--- Testo di partenza ---

Facebook vede quello che gli utenti non dicono

Facebook vede quello che gli utenti non dicono

Il social network traccia anche i post mai pubblicati, si spiega in uno studio. Si parla di autocensura e si cercano rimedi per abbattere le incertezze, ma la certezza è a Menlo Park non sfugge nulla
Il social network traccia anche i post mai pubblicati, si spiega in uno studio. Si parla di autocensura e si cercano rimedi per abbattere le incertezze, ma la certezza è a Menlo Park non sfugge nulla

I lunghi tentacoli di Facebook arrivano dappertutto, anche nei post scritti ma ma mai pubblicati. La rivelazione arriva dallo studio Self-Censorship on Facebook (letteralmente, “autocensura su Facebook”), realizzato da Adam Kramer, data scientist del social network, e Sauvik Das, dottorando presso la Carnegie Mellon University ed ex stagista presso il quartier generale di Facebook a Menlo Park.

Presentato come un documento mirato a capire le ragioni della mancata pubblicazione di post e status, lo studio si concentra sulle informazioni pensate ma non condivise da cinque milioni di utenti sparsi tra USA e Regno Unito, che sono stati monitorati per diciassette giorni durante l’estate 2012. Se è indubbio che gli iscritti alla piazza virtuale più frequentata del web non possano appellarsi al diritto di riservatezza, la novità annunciata pone seri interrogativi sull’attività del social network.

Dalla California fanno sapere che l’indagine è servita per comprendere i fallimenti delle interazioni (ad esempio quando un’amicizia non è corrisposta) e individuare i rimedi utili per evitare gli insuccessi. Si legge allora che il 71 per cento degli utenti ha digitato uno status, un commento o entrambi senza averlo poi postato; oppure che gli uomini tendono ad autocensurarsi più delle donne, con la percentuale che sale ancor più quando si tratta di maschi che contano poche donne nella loro cerchia di amici virtuali. E, ancora, che il timore della pubblicazione sale quando si sa che il datore di lavoro leggerà il post.

--- Record del dataset ---

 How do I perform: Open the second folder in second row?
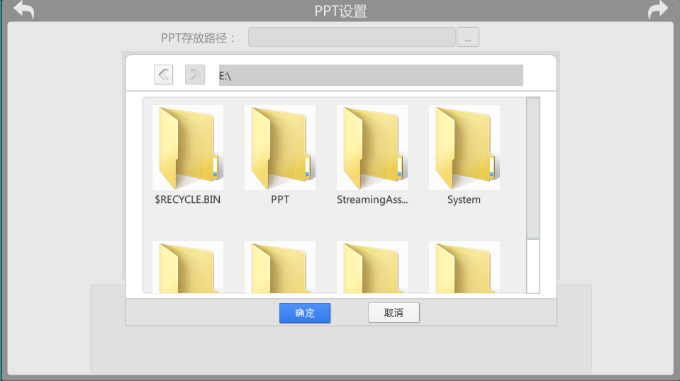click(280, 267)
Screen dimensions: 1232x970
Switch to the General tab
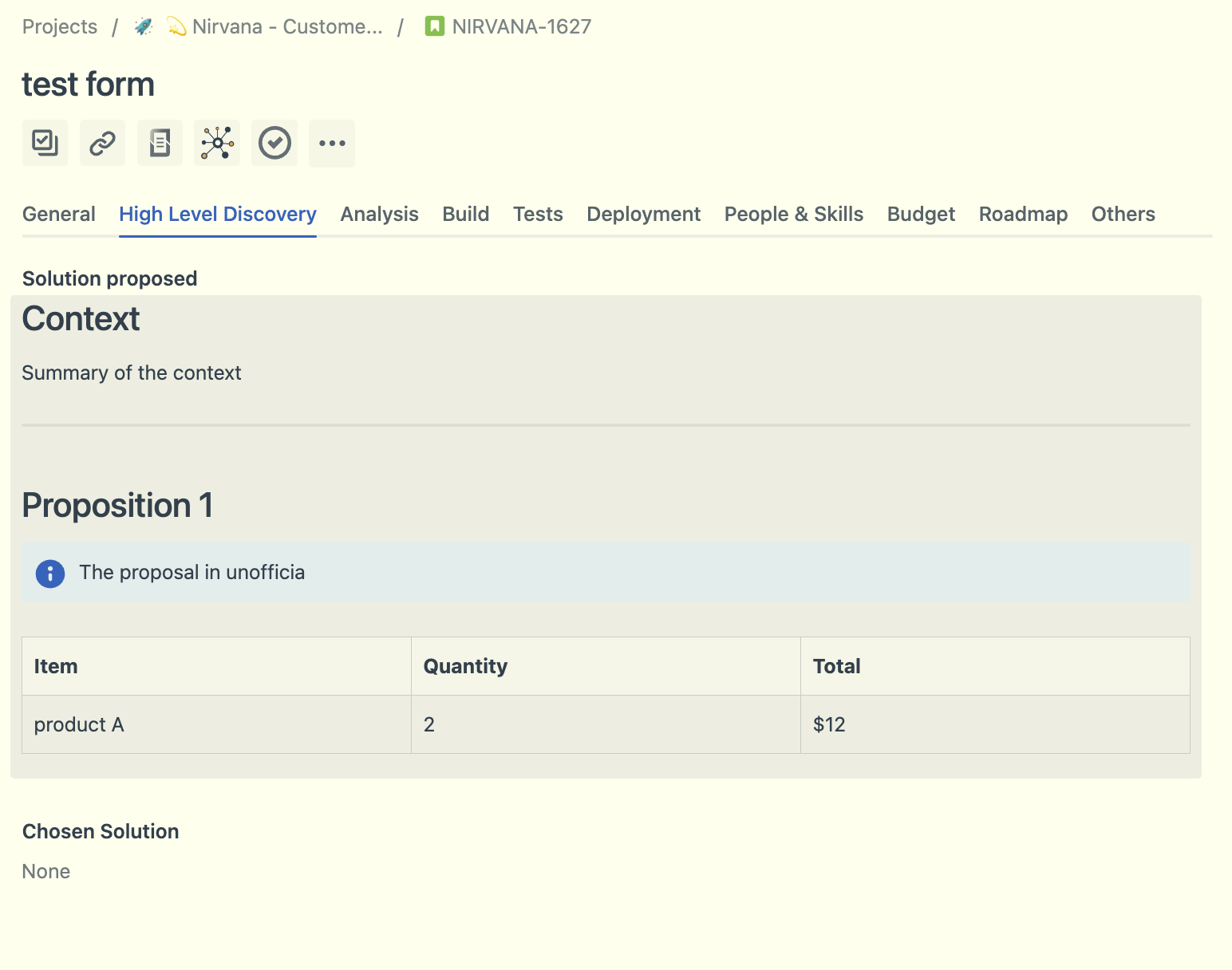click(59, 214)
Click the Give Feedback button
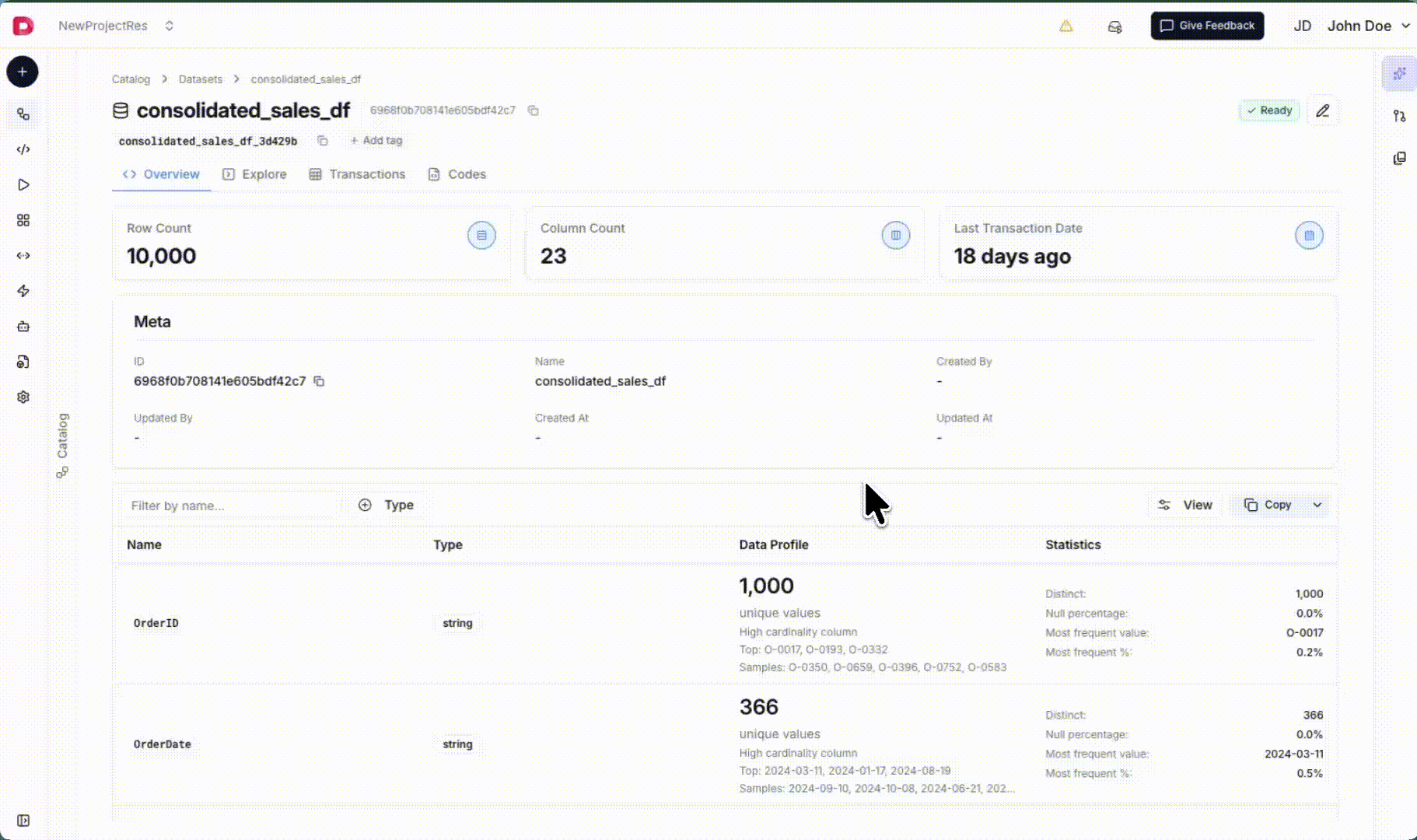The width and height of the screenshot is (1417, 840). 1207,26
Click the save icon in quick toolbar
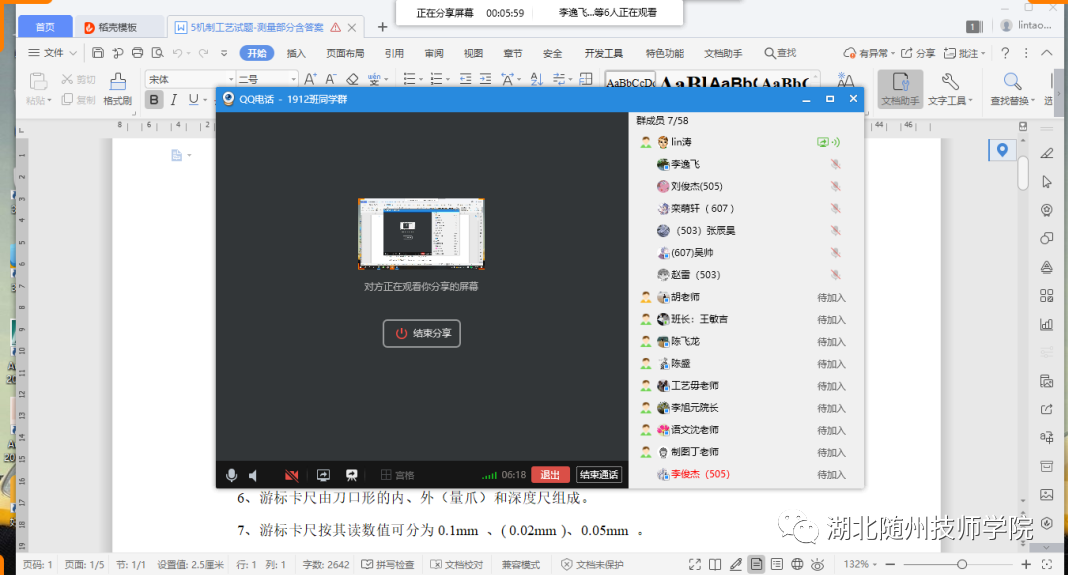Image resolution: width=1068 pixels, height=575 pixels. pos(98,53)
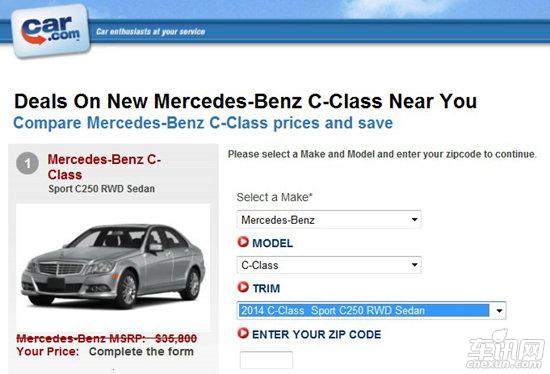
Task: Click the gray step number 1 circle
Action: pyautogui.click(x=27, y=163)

---

- **Compiti assegnati**
**1)** Rispondi a queste domande sull'articolo sull'autocensura su Facebook.
(a) Per quanti giorni sono stati monitorati i cinque milioni di utenti?
(b) Quale percentuale di utenti ha digitato uno status, un commento o entrambi senza poi pubblicarli?
(c) Presso quale università Sauvik Das è dottorando?
**2)** Riprendi l'articolo sull'autocensura su Facebook e proseguilo a partire dalla sua ultima frase.
Per svolgere i compiti non occorre consultare i record.

- **Le risposte**
**1)**
(a) Per diciassette giorni.
(b) Il 71 per cento.
(c) Presso la Carnegie Mellon University.

**2)**
Dati probabilmente interessanti, ma che non giustificherebbero i motivi di un monitoraggio decisamente invasivo. Senza contare la tempistica scelta per la divulgazione della notizia, che a ridosso dello scandalo NSA non fa altro che buttare ulteriore benzina sul fuoco della privacy violata. Certo è che Facebook non è la prima a memorizzare il testo di un messaggio, opzione da anni utilizzata da servizi come Gmail, che salva in automatico tra le bozze i messaggi scritti ma non inviati. Resta però una differenza di fondo: Google fornisce un aiuto che evita la riscrittura dei messaggi, mentre se l’utente ha deciso di non pubblicare un messaggio su Facebook, è altamente improbabile che in futuro cambi idea.
Specificato che l’analisi è limitata ai form HTML per tracciare gli elementi dell’interazione e non rilevare il contenuto dei post, Facebook spiega che lo studio è un prezioso elemento per escogitare suggerimenti in grado di far superare l’incertezza.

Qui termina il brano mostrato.